▶ Estratto del testo:

★ ★ ★ ★

Il 25 settembre 1992 il lancio di Mars Observer, il sogno interrotto della NASA

Mars Observer entrò nella storia non tanto per i risultati scientifici, quanto per la sua drammatica conclusione

Il 25 settembre 1992 la NASA lanciò dalla base di Cape Canaveral il satellite Mars Observer, una delle missioni più ambiziose dell’epoca dedicata all’esplorazione del Pianeta Rosso. Il progetto, costato circa un miliardo di dollari, aveva l’obiettivo di studiare con strumenti avanzati la superficie, l’atmosfera e il campo magnetico di Marte, fornendo dati cruciali per la comprensione della sua evoluzione geologica e climatica. Il veicolo spaziale, sviluppato a partire da piattaforme utilizzate per satelliti di osservazione terrestre, rappresentava un passo importante nella strategia statunitense di ritorno verso Marte dopo il successo delle sonde Viking degli anni ’70. Grazie a camere ad alta risoluzione e spettrometri sofisticati, Mars Observer avrebbe dovuto mappare il pianeta con una precisione mai raggiunta prima.

★ ★ ★ ★

▶ Consegna 1:
Riscrivi l'estratto su Mars Observer da "Il 25 settembre 1992 la" fino a "mai raggiunta prima." compreso, sostituendo "Cape Canaveral" con "Vandenberg".
▶ Consegna 2:
Scrivi il seguito dell'articolo sul lancio di Mars Observer, a partire dall'ultima frase riportata.

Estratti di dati
★ ★ ★ ★

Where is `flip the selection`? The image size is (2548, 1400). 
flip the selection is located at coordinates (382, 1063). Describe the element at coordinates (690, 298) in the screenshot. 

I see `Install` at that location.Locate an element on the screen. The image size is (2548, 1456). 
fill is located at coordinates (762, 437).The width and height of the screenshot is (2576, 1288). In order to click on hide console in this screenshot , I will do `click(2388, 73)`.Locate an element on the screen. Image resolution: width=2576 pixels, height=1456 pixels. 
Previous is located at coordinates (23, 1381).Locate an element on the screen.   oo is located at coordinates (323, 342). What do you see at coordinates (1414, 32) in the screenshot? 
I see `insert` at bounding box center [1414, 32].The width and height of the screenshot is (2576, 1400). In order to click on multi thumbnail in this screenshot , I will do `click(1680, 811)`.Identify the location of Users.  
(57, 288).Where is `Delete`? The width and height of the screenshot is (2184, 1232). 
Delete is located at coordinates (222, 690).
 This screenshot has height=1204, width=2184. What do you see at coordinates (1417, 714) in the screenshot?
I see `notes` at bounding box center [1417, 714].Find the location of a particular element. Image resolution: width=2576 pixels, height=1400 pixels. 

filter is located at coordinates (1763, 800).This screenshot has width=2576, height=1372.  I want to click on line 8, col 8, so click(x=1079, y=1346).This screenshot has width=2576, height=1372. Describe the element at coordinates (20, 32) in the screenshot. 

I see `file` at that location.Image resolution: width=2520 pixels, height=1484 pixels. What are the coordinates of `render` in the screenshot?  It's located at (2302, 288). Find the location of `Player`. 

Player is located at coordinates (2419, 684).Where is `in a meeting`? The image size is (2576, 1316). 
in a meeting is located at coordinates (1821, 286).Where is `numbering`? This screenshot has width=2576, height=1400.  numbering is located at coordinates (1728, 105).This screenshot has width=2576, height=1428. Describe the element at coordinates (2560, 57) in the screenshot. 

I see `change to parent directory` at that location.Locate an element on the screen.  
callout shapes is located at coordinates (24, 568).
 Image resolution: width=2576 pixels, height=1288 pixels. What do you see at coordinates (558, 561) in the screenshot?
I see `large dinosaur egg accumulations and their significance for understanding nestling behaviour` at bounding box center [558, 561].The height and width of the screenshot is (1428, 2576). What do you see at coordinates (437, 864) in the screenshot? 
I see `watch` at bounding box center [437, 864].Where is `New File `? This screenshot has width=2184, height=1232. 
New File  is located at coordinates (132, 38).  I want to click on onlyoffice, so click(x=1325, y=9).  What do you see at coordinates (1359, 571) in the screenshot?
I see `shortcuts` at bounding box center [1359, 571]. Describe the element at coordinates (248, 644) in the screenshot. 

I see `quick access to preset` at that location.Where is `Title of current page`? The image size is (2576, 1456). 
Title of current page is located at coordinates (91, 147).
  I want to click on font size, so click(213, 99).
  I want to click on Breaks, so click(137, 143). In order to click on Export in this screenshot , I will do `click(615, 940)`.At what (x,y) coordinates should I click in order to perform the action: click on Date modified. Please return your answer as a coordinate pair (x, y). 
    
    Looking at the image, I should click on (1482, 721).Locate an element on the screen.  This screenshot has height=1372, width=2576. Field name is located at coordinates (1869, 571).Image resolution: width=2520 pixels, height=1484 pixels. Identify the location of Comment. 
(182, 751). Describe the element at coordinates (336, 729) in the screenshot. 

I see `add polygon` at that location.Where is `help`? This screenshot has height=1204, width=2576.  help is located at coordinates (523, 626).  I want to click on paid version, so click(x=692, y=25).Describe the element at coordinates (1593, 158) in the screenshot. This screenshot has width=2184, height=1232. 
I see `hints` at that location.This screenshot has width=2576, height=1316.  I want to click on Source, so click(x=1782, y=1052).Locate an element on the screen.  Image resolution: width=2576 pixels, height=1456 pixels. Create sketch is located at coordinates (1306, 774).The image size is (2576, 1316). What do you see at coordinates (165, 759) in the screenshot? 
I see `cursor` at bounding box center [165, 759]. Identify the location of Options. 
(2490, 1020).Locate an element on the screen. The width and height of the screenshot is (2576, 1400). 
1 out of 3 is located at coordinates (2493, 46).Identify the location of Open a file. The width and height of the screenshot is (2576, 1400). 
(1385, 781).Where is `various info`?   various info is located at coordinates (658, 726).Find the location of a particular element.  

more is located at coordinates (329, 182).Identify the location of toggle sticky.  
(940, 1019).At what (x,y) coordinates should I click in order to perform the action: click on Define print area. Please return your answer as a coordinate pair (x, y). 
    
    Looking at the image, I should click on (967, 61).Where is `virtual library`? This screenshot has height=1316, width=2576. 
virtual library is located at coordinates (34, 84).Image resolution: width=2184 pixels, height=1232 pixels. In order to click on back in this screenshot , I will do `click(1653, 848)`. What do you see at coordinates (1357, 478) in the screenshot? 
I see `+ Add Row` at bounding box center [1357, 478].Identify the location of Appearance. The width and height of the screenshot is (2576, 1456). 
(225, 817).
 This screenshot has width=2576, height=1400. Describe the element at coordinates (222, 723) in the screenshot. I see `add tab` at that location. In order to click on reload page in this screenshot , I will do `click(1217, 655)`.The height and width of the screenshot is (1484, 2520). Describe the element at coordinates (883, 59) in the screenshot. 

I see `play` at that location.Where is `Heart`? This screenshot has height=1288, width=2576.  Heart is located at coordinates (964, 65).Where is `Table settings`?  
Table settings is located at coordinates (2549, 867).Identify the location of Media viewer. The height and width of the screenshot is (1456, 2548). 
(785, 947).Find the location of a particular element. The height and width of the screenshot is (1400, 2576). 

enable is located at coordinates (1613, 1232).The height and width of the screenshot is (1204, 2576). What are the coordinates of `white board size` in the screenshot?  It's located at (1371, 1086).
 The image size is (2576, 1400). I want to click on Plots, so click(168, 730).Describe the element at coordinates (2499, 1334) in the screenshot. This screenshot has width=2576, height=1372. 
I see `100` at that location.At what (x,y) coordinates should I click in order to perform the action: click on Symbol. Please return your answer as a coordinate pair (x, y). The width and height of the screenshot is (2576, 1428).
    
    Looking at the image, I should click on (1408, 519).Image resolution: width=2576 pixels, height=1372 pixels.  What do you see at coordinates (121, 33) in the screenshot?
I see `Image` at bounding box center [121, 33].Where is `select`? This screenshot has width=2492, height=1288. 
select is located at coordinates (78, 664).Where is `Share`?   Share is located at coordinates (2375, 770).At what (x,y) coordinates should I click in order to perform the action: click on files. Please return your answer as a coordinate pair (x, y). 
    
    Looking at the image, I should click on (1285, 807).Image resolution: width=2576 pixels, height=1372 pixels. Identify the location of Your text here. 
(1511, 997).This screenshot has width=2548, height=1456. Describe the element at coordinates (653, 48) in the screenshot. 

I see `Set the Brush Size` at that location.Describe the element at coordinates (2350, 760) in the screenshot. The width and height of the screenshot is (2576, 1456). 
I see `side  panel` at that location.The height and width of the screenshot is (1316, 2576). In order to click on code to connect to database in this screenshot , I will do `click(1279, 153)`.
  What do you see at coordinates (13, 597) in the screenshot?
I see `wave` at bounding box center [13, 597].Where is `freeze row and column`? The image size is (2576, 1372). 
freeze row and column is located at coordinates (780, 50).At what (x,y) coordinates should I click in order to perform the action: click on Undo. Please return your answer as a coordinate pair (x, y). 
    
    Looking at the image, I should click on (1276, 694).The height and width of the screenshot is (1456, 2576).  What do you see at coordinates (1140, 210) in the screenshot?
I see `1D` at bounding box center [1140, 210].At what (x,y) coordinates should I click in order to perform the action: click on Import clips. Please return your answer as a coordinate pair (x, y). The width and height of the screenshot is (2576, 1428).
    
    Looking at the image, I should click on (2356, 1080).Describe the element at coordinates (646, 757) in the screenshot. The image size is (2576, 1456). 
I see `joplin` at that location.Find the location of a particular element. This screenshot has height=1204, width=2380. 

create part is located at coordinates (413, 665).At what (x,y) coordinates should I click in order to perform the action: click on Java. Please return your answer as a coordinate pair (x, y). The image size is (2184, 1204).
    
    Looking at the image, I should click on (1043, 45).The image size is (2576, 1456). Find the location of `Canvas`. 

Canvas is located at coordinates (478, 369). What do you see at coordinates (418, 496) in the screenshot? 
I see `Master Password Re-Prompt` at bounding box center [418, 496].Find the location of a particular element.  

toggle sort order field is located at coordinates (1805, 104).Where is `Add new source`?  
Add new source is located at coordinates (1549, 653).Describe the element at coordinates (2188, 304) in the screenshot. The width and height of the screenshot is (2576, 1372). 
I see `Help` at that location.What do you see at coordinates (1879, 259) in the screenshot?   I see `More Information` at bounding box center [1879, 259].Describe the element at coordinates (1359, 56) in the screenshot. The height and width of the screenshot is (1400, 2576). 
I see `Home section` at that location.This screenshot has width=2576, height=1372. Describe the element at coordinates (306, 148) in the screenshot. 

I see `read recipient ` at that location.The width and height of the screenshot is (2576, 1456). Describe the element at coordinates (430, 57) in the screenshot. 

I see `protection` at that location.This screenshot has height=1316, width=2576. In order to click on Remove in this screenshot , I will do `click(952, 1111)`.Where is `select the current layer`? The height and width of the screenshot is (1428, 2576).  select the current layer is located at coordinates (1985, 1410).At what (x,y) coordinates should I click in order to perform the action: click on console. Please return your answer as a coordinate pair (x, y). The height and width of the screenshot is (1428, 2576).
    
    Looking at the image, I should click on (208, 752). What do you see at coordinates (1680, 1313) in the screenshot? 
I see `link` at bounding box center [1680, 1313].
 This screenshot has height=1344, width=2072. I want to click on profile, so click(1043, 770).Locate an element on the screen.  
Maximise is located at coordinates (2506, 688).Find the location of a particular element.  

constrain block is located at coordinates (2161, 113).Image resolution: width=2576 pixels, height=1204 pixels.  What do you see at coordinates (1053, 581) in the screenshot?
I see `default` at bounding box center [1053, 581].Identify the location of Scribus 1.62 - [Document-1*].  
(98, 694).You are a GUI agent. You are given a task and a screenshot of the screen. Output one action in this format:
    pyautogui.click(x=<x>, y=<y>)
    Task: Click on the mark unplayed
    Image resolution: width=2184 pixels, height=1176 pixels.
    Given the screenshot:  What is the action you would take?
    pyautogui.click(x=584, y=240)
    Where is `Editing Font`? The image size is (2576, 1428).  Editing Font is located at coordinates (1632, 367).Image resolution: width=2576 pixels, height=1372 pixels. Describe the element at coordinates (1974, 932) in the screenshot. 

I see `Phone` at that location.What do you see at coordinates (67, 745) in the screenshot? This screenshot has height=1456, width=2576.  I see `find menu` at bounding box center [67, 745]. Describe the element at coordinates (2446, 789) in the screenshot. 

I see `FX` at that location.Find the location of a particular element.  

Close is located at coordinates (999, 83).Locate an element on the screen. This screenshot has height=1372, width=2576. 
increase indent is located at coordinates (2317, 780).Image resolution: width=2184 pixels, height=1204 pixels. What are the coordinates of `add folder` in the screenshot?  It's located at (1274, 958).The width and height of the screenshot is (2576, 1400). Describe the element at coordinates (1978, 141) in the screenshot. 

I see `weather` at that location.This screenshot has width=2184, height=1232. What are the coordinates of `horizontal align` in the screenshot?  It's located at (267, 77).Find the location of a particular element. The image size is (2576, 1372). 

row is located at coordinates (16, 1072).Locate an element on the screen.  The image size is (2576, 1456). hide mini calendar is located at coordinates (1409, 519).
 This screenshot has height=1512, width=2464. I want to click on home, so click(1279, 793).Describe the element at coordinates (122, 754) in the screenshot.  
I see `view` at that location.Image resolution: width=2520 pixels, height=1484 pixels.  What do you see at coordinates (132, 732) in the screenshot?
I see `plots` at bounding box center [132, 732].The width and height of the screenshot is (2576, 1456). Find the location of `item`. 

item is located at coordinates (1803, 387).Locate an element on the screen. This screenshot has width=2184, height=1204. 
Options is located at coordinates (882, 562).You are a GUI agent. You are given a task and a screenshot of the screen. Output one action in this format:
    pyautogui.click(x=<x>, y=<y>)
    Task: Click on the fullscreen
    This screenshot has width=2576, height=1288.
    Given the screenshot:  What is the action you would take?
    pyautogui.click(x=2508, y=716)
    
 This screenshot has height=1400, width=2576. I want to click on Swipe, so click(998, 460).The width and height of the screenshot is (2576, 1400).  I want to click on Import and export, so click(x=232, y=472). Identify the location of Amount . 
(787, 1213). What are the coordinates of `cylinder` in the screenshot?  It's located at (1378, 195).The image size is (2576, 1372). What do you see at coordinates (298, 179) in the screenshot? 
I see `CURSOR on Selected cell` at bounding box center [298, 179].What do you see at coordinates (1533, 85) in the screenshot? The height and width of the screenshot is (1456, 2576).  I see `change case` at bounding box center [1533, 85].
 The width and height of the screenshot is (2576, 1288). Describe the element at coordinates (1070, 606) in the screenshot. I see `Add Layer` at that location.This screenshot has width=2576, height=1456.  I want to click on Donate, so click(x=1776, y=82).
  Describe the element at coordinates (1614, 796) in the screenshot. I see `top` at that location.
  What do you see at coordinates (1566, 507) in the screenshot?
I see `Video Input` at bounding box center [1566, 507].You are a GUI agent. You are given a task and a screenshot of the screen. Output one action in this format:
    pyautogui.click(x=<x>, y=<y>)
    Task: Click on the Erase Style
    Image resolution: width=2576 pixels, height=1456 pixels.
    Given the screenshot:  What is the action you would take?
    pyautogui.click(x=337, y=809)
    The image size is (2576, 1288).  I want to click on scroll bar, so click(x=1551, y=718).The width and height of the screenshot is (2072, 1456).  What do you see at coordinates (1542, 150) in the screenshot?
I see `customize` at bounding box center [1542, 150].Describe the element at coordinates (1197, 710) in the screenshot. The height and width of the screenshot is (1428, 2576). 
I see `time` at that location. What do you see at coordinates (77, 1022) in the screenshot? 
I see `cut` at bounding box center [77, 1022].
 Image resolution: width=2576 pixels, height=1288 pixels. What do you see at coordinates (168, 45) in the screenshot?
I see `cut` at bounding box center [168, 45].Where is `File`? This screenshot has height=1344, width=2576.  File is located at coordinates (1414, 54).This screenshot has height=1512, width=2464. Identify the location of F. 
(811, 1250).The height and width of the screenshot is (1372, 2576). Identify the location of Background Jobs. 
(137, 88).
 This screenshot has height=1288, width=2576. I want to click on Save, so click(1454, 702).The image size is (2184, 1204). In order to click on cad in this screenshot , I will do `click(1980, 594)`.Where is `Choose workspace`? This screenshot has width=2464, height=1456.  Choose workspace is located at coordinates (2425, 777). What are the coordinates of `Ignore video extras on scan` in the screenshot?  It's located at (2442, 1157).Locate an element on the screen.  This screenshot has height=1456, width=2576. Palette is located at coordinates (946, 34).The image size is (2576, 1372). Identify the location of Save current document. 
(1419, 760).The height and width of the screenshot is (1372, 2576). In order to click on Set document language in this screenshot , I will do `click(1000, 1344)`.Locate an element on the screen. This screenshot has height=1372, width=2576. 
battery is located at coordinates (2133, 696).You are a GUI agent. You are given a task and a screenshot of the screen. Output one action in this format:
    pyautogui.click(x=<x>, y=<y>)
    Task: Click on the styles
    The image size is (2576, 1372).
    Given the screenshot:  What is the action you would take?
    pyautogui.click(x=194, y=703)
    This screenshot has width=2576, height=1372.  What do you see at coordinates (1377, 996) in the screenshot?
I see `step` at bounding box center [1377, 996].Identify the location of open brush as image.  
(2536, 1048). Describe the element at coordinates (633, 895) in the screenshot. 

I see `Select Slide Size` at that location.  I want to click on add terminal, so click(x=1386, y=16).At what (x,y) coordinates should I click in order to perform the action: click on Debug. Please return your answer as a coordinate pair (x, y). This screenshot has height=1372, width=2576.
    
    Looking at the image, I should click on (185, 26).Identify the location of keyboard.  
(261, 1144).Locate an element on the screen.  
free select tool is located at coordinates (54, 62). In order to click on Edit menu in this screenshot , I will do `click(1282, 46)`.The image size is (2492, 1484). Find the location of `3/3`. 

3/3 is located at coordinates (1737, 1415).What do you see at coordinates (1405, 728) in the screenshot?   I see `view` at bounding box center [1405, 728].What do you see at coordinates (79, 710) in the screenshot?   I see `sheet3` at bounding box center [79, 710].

★ ★ ★ ★

▶ Spazio risposta 1:
Il 25 settembre 1992 la NASA lanciò dalla base di Vandenberg il satellite Mars Observer, una delle missioni più ambiziose dell’epoca dedicata all’esplorazione del Pianeta Rosso. Il progetto, costato circa un miliardo di dollari, aveva l’obiettivo di studiare con strumenti avanzati la superficie, l’atmosfera e il campo magnetico di Marte, fornendo dati cruciali per la comprensione della sua evoluzione geologica e climatica. Il veicolo spaziale, sviluppato a partire da piattaforme utilizzate per satelliti di osservazione terrestre, rappresentava un passo importante nella strategia statunitense di ritorno verso Marte dopo il successo delle sonde Viking degli anni ’70. Grazie a camere ad alta risoluzione e spettrometri sofisticati, Mars Observer avrebbe dovuto mappare il pianeta con una precisione mai raggiunta prima.

▶ Spazio risposta 2:
Tuttavia, la missione entrò nella storia non tanto per i risultati scientifici, quanto per la sua drammatica conclusione. Il 21 agosto 1993, 3 giorni prima dell’ingresso nell’orbita marziana, la NASA perse improvvisamente i contatti con il satellite. Nonostante numerosi tentativi, non fu mai possibile ristabilire la comunicazione.

Il fallimento del Mars Observer segnò una dura battuta d’arresto per il programma marziano, ma fornì lezioni fondamentali che sarebbero state preziose per le missioni successive, come Mars Global Surveyor e Mars Odyssey.